Small businesses’ dollars often aid only big businesses.


In our modern political system, Americans vote in two ways: at the ballot box, of course, but also with their contributions to candidates and political groups.

I don’t know how my fellow business owners vote at the polls. I assume the majority of them have observed that “trickle-down” principles haven’t worked. They understand that taxes pay for things that all our businesses need but that none of us could build alone — things like roads, schools, and a safe water supply. They’ve seen firsthand that Wisconsin’s giveaways to a few large corporations haven’t met projected jobs goals.

What many Wisconsin businesspeople don’t realize, though, is that sometimes they’re making political contributions — voting with their dollars — without even knowing it.

Take, for instance, business owners who join their local affiliates of the statewide chamber of commerce. Local chambers are great: They promote economic development, strengthen civic pride, and provide valuable networking opportunities. The problem is that local chambers are usually dues-paying members of the state chamber, also known as Wisconsin Manufacturers and Commerce, and WMC has a far-right political agenda.
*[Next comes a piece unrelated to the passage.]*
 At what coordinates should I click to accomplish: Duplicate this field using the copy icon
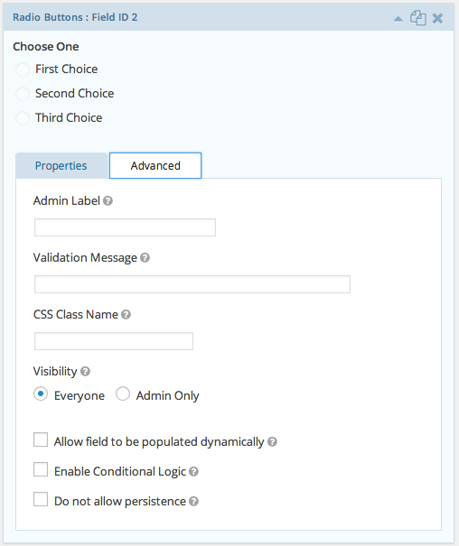click(417, 18)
This probably comes as a surprise. I’ve found that many local chamber members don’t even know what WMC is, or if they’ve heard of it they’ve only heard of Business Day or the Safety Council.

But WMC lobbies at the State Capitol, and it lobbies hard, and if your chamber is a member of WMC, then a portion of your dues is helping fund its partisan agenda. In the past year, WMC lobbied for privately run charter schools (AB 549), eradication of local control over air and water quality (SB 349), and other legislation that benefits a few businesses at the expense of everyone else’s.
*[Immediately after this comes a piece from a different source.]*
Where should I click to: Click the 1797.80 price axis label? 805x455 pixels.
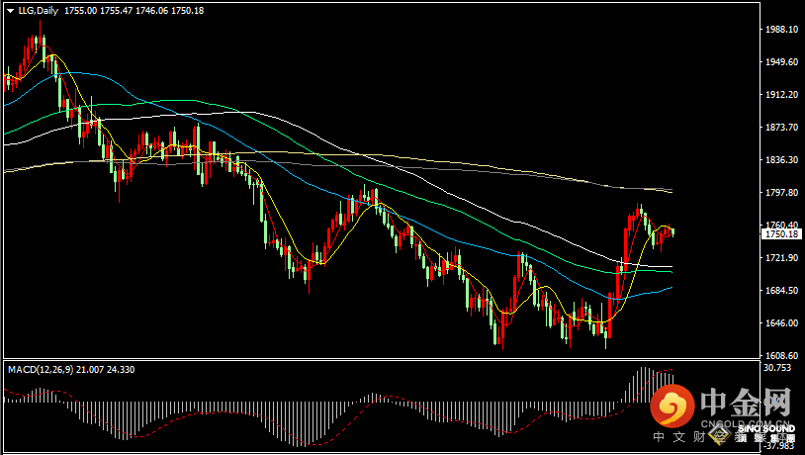(781, 193)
“Conned” is a strong word, and I’m not sure it applies in this case. But our organization exists because people are starting to realize that WMC is pushing policies that are actually unfriendly to middle-class business owners like themselves, and they don’t want their own money working against their best interests.

Lori Compas is a small business owner and the executive director of the nonpartisan Wisconsin Business Alliance,



Individual citizens understand the American dream.


It is the kind of question liberals, progressives, and socialists like to ask: “Do you think some Wisconsin business owners have been conned into voting against their interests?”
As a practicing conservative with a soupçon of libertarianism (and a squirt of habañero sauce), my answer is “no way, Joseph.”

People vote their own interests as they determine them to be. Their answers do not always obey Mr. Marx’s dialectical materialism. That independent stubbornness confounds our redistributionist acquaintances, who — after every Republican victory (no matter the venue) — ask the question Thomas Frank posed in his 2004 book of the same name: “What’s the matter with Kansas?”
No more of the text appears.